Has Your FMIS Put You in Technical Debt? class=

Has Your FMIS Put You in Technical Debt?

Information technology used to support Public Financial Management (PFM) is a public investment.
Like any asset, Financial Management Information Management (FMIS) software can accrue benefits over time and can depreciate. What sets FMIS apart from many public investments is the ability to extend to support more functions. This benefit, in the enterprise software industry, is known as extensibility. On, the other hand, the inability to adapt to reform and modernization, to integrate with new system, or has a significant cost for maintenance is known as technical debt.

Technology analysts, the Gartner Group, see software as an asset or a liability, depending on the context. Maintenance and operations costs result in “insufficient strategic spend,” according to IBM. Enterprise and GRP software should be considered as part of an asset portfolio, much like an investment. Many government organizations in Latin America have accrued significant technical debt.

Portfolio Management

Legacy or dated software can represent “technical debt”, estimated to represent over $1Trillion world-wide in 2015 according to the Gartner Group.
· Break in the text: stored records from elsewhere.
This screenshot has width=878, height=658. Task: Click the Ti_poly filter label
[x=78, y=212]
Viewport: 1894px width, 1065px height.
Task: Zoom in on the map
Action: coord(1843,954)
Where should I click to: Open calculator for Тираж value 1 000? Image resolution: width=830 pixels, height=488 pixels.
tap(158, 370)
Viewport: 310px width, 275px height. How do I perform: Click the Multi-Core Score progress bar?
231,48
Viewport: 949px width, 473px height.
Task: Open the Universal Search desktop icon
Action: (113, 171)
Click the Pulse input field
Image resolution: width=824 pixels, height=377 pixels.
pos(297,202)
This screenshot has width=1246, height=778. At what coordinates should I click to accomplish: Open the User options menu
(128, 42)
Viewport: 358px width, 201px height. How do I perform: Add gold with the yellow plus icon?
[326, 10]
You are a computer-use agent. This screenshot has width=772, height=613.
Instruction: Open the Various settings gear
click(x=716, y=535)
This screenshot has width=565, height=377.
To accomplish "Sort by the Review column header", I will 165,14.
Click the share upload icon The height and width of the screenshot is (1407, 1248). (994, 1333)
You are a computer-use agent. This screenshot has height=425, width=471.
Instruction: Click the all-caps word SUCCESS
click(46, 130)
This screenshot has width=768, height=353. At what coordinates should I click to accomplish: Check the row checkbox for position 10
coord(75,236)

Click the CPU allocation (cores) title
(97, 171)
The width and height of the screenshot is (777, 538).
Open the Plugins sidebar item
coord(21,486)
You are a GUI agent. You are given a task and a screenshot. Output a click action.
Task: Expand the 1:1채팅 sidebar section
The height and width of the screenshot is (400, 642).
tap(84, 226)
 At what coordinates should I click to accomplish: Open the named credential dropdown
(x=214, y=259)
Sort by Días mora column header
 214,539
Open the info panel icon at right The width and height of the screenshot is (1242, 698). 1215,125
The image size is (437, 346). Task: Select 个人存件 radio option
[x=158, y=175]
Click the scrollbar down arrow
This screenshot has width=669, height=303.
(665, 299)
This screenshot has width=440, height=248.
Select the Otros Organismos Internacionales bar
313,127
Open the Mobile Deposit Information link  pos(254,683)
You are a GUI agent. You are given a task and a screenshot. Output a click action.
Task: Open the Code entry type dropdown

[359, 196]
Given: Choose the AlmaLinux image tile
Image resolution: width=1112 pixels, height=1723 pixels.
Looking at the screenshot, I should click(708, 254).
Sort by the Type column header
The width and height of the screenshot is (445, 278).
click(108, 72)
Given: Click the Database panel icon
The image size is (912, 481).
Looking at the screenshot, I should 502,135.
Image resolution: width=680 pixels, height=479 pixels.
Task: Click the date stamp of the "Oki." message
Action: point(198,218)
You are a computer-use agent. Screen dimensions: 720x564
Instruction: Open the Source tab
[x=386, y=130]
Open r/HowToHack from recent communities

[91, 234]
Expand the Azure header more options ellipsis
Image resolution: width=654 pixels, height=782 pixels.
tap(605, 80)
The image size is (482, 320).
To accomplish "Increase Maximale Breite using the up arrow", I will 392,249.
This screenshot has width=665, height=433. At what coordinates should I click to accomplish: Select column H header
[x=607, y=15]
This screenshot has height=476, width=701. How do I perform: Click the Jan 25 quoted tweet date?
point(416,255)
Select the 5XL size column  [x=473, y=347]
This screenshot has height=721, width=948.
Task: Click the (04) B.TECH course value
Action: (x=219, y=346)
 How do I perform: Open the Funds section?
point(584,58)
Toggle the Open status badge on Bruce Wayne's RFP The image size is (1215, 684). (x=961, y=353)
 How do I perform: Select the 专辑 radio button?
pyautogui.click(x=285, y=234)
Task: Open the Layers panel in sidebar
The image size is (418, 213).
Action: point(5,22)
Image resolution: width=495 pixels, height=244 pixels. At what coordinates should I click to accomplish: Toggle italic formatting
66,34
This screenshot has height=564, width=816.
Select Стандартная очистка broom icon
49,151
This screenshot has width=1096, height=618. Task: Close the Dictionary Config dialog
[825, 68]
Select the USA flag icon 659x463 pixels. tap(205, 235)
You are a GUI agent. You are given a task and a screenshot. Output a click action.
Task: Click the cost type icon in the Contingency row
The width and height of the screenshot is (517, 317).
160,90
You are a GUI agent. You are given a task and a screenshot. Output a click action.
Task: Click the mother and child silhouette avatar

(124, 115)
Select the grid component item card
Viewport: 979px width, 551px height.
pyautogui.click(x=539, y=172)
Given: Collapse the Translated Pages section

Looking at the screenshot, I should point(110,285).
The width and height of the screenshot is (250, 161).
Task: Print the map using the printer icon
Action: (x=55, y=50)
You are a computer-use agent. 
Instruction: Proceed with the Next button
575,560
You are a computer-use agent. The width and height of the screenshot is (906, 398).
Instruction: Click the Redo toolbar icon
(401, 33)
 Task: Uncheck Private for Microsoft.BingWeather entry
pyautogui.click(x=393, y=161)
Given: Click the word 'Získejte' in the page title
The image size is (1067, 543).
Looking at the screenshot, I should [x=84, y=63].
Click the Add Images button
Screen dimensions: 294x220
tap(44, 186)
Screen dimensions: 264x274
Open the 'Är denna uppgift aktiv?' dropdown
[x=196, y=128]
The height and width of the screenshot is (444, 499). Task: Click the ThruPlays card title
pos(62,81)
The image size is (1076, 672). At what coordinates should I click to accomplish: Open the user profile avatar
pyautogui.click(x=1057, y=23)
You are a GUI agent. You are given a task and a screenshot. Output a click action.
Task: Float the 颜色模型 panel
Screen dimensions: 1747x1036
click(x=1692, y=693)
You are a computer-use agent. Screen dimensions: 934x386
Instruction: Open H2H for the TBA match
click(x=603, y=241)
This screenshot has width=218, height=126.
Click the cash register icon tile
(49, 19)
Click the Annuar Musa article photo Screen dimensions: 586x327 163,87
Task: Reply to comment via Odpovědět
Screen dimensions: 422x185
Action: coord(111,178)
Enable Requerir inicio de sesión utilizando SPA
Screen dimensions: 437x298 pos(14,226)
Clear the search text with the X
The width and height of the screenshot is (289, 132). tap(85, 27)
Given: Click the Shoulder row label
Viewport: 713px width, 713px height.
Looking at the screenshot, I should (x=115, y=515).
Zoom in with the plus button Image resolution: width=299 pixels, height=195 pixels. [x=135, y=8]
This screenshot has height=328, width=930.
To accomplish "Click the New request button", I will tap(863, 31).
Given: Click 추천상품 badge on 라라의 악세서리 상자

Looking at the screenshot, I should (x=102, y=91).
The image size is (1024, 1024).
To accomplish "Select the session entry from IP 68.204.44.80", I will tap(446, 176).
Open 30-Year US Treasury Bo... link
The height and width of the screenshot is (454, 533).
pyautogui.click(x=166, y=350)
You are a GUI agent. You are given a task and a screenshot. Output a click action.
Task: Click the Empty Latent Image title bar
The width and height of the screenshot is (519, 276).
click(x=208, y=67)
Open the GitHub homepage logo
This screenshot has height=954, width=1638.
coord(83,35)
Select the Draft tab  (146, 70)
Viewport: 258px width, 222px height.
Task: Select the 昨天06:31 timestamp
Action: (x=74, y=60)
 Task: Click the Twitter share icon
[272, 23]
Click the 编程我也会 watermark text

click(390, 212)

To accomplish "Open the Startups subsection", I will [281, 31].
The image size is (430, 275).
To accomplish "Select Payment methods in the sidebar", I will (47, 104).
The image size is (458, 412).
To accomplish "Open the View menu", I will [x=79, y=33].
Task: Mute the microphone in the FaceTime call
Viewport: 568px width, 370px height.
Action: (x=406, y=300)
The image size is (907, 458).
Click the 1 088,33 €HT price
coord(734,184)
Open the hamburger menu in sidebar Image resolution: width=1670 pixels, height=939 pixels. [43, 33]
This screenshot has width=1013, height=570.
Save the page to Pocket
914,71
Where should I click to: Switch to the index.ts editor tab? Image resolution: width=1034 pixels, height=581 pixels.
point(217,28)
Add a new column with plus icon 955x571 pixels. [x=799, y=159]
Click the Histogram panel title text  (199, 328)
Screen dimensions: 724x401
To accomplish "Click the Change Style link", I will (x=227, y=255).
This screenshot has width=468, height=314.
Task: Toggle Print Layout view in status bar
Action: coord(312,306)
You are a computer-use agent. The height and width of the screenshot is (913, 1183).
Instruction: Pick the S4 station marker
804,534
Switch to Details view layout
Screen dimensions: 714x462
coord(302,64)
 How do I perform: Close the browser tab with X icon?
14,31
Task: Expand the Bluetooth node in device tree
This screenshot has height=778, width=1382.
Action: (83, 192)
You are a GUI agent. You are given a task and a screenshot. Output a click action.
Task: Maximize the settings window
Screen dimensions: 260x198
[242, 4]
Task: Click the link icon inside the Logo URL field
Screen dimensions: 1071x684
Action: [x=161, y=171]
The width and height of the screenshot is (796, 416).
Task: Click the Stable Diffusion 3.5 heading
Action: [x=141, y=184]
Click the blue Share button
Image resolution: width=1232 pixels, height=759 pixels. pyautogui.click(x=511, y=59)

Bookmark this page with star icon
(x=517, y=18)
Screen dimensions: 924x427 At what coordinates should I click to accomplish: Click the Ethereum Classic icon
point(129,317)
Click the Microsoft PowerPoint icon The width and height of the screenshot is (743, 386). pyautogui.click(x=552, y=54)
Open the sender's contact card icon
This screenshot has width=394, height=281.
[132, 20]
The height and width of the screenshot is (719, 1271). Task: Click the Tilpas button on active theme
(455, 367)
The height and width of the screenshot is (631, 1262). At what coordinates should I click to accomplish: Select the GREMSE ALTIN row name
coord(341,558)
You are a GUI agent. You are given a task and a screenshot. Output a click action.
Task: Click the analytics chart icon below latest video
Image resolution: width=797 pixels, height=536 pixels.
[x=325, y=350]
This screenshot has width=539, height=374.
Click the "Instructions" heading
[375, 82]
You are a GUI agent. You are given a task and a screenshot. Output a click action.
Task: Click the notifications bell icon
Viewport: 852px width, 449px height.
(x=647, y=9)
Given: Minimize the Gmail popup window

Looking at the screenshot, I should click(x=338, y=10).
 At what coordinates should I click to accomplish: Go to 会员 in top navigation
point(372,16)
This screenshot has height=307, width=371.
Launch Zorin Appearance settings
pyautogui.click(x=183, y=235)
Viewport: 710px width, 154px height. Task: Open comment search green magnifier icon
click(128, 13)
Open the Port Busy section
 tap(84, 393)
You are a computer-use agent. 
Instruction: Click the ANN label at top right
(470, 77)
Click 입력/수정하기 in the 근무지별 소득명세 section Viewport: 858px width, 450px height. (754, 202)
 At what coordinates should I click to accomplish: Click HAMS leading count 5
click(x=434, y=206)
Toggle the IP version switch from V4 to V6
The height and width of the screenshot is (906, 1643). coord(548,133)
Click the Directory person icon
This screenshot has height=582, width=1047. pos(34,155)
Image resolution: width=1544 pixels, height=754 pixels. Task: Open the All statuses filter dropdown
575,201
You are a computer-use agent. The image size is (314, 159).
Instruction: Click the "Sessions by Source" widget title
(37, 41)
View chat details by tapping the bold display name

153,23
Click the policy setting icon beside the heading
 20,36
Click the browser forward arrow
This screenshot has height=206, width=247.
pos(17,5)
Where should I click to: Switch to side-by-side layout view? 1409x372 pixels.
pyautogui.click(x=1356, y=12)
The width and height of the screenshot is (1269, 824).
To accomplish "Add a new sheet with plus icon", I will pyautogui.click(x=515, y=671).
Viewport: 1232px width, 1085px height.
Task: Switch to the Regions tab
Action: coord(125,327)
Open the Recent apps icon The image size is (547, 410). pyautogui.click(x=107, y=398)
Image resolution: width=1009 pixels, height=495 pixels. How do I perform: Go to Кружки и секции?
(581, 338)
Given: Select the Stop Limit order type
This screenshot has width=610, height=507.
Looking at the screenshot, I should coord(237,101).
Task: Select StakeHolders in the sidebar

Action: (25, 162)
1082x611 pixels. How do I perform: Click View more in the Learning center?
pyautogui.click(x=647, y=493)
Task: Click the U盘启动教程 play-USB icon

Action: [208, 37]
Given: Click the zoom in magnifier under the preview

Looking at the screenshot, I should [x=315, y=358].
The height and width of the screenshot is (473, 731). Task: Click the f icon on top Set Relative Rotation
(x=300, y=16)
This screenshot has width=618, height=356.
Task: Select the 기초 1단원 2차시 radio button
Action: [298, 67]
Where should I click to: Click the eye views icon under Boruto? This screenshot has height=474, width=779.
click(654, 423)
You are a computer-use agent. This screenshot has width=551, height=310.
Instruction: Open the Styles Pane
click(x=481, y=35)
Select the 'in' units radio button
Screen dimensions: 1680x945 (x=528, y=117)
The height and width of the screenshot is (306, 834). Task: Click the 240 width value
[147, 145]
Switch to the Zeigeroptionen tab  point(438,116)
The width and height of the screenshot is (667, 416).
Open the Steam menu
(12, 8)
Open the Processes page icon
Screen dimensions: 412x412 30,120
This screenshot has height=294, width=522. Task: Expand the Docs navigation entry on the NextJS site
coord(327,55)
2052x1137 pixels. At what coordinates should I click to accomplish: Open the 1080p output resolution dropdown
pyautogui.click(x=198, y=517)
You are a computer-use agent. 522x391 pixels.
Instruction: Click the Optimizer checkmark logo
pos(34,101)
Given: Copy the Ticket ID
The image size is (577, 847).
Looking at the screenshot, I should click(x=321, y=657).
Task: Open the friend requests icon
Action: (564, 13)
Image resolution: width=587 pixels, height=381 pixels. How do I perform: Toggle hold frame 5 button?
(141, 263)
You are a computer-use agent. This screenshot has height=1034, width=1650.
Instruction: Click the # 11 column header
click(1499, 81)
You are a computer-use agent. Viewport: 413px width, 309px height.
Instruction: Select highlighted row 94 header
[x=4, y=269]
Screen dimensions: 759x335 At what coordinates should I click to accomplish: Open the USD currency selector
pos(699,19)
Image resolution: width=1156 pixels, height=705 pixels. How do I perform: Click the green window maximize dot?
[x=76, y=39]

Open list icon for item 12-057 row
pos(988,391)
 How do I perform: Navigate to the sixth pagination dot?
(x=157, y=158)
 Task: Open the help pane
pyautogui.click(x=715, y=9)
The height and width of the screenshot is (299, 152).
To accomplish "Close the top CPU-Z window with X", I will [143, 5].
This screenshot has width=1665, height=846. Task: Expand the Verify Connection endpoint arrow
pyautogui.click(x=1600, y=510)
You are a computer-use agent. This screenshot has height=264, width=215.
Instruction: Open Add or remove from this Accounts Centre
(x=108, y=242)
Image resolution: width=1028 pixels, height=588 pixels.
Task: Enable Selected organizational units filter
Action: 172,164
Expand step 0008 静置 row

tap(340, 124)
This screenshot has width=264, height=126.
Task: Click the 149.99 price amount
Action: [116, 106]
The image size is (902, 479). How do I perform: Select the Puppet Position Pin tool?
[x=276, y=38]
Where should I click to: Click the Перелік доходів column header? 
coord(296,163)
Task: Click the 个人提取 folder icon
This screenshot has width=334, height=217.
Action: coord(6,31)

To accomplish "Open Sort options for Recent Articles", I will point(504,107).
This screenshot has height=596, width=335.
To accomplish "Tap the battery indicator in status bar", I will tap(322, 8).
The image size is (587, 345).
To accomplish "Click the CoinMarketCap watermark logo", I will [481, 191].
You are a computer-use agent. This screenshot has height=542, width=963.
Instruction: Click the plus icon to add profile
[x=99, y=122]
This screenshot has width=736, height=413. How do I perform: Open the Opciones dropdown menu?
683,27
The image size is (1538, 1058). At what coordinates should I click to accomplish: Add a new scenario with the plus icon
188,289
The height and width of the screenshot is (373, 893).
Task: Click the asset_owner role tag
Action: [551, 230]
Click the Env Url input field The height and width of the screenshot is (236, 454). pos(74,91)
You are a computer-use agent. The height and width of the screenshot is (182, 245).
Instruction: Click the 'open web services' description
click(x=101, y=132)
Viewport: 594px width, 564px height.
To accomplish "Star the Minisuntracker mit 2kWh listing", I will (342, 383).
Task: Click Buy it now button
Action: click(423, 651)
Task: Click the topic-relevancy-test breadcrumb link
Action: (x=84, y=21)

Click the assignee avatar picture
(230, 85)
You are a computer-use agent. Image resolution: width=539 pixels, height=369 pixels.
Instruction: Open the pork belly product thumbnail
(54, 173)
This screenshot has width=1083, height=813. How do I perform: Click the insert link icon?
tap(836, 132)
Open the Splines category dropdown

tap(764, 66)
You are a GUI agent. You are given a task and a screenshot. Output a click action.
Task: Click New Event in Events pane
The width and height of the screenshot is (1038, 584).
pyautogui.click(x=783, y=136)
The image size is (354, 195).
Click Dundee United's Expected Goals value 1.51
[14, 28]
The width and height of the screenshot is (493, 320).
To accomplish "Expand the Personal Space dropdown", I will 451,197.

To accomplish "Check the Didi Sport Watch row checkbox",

We tend to think of technical debt as an issue for sustainability because it reduces financial sustainability because of costs and limits reform sustainability through inflexibility.

Portfolio management “enables objective and transparent decisions around investing, consolidating, modernizing, or replacing applications,” according to IBM. Technology analysts, Forrester Research, sees portfolio management as leading to the “identification of applications that could be candidates for decommissioning…and…helps create a business case for each application retirement decision and promotes value through long-term saving.”

Is Your Government Organization Suffering from Technical Debt?

Highly customized system designed to meet unique needs has been identified as the largest contributor to technical debt. “Gartner now defines legacy as: ‘any system that is not sufficiently flexible to meet changing business needs.’

How do you know whether you have a significant FMIS technical debt?

  • The more FMIS different subsystems (budget preparation, payroll, procurement, accounting, assets etc.) operating on different technology platforms (4GLs, .Net, Java, proprietary etc.) reduces extensibility, increases maintenance costs, limits integration and restricts reform (because of the need to duplicate functionality across multiple systems such as a change in budget classifications)
  • The more systems are custom developed or customized COTS represents significant costs to maintain and upgrade – this can be determined based on the amount of internal IT support and external consultant required to operate, troubleshoot, adapt and upgrade
  • The amount of manual intervention required to complete the entire budget cycle including manual steps, manual duplication, and the preparation of analysis and reports on spreadsheets separate from FMIS systems

The Perfect FMIS Storm in Latin America

There are more FMIS portfolio choices in Latin America that can reduce technical debt while accruing benefits:

  • Cloud computing platforms built on new technology, rather than legacy ERP, provide lower capital costs, reasonable flexibility, and better cost predictability
  • Government Resource Planning (GRP) systems like the FreeBalance Accountability Suite provide high configuration, rather than code customization, flexibility and can be deployed as a shared service (private cloud) or in the public cloud
  • GRP platforms like the FreeBalance Accountability Platform enable sharing of government functions across custom applications, accelerates development and enables sub-system integration

Government organizations in Latin America can look at the FMIS portfolio strategically. They can combine current systems with cloud, GRP and platforms to create an effective investment portfolio that improves financial and reform sustainability.